И она удалилась в спальню, с силой хлопая дверьми. Рашель повернулась к своим кастрюлям, будто не слыша перебранки хозяев. Она и не взглянула на уходящую Берту, ведя себя скромно, как подобает служанке, знающей свое место, хотя ей известно все, что происходит в доме; хозяин еще потоптался около нее, но на ее лице ничего не отражалось.

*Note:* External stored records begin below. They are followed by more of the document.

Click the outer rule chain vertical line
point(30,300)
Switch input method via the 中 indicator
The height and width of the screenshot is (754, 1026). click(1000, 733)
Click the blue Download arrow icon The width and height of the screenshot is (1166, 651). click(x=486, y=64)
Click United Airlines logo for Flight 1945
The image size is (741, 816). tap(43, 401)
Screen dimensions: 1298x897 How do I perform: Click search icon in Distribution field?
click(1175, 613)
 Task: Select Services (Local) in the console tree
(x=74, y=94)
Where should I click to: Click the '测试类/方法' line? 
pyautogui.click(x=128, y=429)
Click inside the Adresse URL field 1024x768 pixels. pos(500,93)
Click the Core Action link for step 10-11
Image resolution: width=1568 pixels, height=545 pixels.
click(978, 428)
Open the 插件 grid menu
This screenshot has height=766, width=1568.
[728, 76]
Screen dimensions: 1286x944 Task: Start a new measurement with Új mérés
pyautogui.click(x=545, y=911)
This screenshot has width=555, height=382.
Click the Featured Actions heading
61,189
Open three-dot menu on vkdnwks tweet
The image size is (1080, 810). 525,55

Впрочем, он почти сразу убежал вслед за женой. Тогда только невозмутимой Рашели удалось поставить кролика на огонь.

— Пойми наконец, мой друг, — сказал Огюст Берте, которую он догнал в спальне, — что я имею в виду не тебя, а эту девушку, — ведь она нас обкрадывает… Надо же найти тот франк.

Молодую женщину пробирала нервная дрожь. Она посмотрела ему прямо в лицо, бледная как полотно, полная отчаяния и решимости:

— Оставите вы меня когда-нибудь в покое с вашим франком? Мне нужен не один франк, мне нужны пятьсот франков в месяц. Да, пятьсот франков в месяц, чтобы одеваться… Вы позволяете себе говорить о деньгах на кухне, в присутствии прислуги? Что ж, тогда и я хочу поговорить о них! Я слишком долго сдерживала себя… Мне нужны пятьсот франков.

Он остался с разинутым ртом, услышав такое требование. А Берта закатила ему грандиозный скандал, наподобие тех, которые ее мать в течение двадцати лет устраивала ее отцу каждые две недели. Уж не надеется ли Огюст, что она будет ходить босиком? Когда женишься, надо уметь прилично одевать и кормить жену. Лучше просить милостыню, чем жить вот так, без гроша за душой! Не ее вина, если он не способен заниматься коммерцией, да, не способен, у него нет воображения, нет нужной оборотливости, он умеет только сквалыжничать. Ведь он должен был считать делом своей чести поскорее нажить состояние, нарядить жену, как королеву, чтобы эта публика из «Дамского счастья» лопнула от злости! Но нет! При подобной бездарности банкротство неминуемо. От этого потока слов так и веяло преклонением перед деньгами, бешеной жаждой их, подлинным культом денег; Берта научилась почитать их, когда жила в своей семье, видя, до каких низостей доходят, лишь бы только создать видимость богатства.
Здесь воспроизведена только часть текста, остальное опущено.